Two weeks ago, while browsing the weekly open air market stalls for my fruit and veg for the next seven days, I spotted some home grown rhubarb. It is one of my favorites, probably because I can recall a childhood watching Grandad yank the stalks out of his vegetable patch and then hand them to Granny to make a delicious pie. I would hover by the table as she cut up the rhubarb hoping she would dip a piece in some sugar for me. When she did I eagerly bit into the one inch wedge of tartness, my face puckering as I waited for the sweetness of the sugar to increase my pleasure.
No surprise then, that once I had returned from the market and was back in the kitchen, my first thought was to prepare my own rhubarb dessert while reminiscing on those cherished childhood memories. As I unpacked the groceries I discovered, to my dismay, that I had left the rhubarb at the stall. It took a few minutes before I stopped scolding myself for being so careless and tried instead to console myself by remembering the saying that the anticipation is often more enjoyable than the event.
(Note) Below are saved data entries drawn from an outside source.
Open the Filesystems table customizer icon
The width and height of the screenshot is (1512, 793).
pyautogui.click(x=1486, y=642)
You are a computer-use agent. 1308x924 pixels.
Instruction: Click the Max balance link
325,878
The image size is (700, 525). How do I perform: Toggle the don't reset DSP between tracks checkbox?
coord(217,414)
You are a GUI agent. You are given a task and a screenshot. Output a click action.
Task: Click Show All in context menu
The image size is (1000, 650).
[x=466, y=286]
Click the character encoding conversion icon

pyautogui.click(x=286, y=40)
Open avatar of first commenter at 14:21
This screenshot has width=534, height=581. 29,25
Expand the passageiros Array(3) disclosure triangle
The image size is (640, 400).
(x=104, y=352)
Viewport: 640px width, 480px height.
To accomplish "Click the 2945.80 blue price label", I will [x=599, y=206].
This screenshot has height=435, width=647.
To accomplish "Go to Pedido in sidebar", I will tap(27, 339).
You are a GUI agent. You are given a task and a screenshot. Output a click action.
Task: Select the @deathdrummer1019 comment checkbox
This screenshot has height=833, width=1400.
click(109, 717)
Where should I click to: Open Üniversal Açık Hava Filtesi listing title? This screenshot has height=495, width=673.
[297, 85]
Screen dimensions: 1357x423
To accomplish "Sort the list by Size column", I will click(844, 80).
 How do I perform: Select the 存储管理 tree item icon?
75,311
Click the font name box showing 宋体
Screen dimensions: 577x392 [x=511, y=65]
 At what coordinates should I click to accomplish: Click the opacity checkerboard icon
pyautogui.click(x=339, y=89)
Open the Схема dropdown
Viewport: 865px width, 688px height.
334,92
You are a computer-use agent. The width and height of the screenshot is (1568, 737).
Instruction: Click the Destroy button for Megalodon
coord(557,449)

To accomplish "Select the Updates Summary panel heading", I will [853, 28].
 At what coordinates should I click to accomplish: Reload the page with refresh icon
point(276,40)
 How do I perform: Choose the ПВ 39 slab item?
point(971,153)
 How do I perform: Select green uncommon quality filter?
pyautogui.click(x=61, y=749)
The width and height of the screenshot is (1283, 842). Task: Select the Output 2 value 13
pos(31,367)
I’m not so sure when it comes to rhubarb.
Well today, I revisited that stall and picked out some carrots, an onion and some plums. There was no rhubarb. I recognized the young man serving me, whose name I later found out is Bryn, and mentioned to him of my carelessness the last time I was there. He remembered and told me that he had kept the rhubarb for me (which I had paid for) in case I returned. Then he told me to take the produce I was planning on buying today, free of charge, to make up for my disappointment. The lesson I learned from this encounter is that people are good. So, thanks to Bryn and Tommy, stallholders.
Other good people who have helped me out this week are people I have never met and yet they responded to my requests. I posted in a local Facebook page that I like to crochet, and as there is no TV where I’m staying, it is one way to pass the evening. I asked for any unwanted surplus yarn and within a few minutes Nancy and Menna, strangers to me, were offering to drop off what they had. When I returned from my walk, there, hanging on the door handle, was a bag full of wool. Lesson learned from that exchange is that people are good. Thanks to Menna and Nancy.
I also asked if anyone could lend me a classical guitar for a week, as we have a writer coming from Italy who enjoys playing. Yet again, a person I have never met, offered his to me. When I returned from the market, it was propped up outside the front door waiting for me. Lesson learned from that interaction, people are good. Thanks to Godfrey for trusting me with his guitar.
There are so many helpful and kind folk about who are ready to step up and make life just a little easier for others. Veronica, for generously sharing her space, the pub landlord and landlady, who showed up with a memory foam mattress topper, for my added comfort, and Mike and Andy who have offered to help remove a heavy oil container from the back yard as well as provide a guitar.
Lesson learned every day is o be grateful that there are more and more good people.